Stored items:
══════════
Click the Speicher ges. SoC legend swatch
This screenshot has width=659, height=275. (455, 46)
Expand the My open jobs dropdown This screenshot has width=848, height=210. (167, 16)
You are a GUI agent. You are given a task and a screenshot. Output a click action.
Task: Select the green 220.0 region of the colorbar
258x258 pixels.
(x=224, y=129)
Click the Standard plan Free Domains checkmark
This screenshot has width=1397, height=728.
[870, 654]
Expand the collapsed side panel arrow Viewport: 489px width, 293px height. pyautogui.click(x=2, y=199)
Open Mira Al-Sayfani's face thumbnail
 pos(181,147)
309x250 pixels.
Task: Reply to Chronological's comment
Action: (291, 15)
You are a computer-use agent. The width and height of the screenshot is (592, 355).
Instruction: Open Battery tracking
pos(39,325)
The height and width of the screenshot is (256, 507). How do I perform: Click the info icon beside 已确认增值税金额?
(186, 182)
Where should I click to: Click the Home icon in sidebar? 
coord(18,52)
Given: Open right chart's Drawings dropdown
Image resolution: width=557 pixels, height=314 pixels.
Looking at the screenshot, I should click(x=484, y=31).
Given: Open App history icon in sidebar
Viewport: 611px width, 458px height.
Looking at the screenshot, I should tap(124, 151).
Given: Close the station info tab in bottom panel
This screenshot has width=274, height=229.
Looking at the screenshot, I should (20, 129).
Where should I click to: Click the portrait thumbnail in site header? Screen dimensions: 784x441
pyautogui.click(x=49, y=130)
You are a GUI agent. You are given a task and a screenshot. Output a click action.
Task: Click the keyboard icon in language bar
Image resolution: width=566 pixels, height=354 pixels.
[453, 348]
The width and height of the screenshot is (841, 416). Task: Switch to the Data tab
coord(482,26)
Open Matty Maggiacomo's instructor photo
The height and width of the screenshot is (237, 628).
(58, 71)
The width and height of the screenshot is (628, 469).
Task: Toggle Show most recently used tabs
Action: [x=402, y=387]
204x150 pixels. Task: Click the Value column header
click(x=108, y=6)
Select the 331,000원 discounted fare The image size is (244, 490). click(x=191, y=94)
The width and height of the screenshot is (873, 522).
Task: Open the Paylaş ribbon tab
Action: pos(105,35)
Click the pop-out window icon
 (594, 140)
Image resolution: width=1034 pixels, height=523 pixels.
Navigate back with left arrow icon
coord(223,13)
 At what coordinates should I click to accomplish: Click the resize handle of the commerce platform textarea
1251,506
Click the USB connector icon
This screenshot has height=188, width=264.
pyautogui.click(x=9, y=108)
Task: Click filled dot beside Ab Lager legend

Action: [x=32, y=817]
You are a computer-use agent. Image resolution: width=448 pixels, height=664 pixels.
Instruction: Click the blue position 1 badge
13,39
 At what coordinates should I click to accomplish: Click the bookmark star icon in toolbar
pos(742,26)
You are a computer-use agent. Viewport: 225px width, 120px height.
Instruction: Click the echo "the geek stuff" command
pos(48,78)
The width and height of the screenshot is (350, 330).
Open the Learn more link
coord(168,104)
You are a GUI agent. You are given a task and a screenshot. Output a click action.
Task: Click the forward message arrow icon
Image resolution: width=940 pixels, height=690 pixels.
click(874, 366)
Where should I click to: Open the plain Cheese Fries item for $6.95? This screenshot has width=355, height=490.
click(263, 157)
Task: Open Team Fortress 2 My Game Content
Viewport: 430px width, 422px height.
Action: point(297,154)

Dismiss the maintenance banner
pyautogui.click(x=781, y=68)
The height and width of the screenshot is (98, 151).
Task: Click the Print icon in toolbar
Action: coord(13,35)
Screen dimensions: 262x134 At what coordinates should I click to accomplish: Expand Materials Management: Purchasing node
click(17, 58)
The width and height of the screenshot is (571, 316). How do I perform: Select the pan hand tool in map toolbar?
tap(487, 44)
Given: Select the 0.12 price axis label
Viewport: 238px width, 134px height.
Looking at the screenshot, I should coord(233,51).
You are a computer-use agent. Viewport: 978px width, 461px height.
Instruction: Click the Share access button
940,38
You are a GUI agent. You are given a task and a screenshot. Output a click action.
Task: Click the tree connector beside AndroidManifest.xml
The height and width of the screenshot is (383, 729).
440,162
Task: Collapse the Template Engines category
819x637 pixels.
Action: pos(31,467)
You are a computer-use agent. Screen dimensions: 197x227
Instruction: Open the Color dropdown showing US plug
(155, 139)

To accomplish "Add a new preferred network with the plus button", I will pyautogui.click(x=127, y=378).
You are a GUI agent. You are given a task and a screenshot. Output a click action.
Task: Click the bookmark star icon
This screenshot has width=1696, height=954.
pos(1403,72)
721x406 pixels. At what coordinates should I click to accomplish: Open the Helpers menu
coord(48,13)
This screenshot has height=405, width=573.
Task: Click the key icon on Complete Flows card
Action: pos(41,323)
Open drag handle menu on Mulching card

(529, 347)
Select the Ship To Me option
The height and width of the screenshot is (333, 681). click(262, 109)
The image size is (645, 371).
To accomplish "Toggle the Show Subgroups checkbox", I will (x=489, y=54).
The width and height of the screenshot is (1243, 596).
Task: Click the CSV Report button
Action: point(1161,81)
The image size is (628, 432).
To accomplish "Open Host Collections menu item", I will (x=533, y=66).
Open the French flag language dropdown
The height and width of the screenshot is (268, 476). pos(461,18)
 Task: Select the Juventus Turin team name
══════════
• _Prompt_:
Spot the lines above that mention "panel" and copy them.

• _Result for this exercise_:
Expand the collapsed side panel arrow Viewport: 489px width, 293px height. pyautogui.click(x=2, y=199)
Given: Close the station info tab in bottom panel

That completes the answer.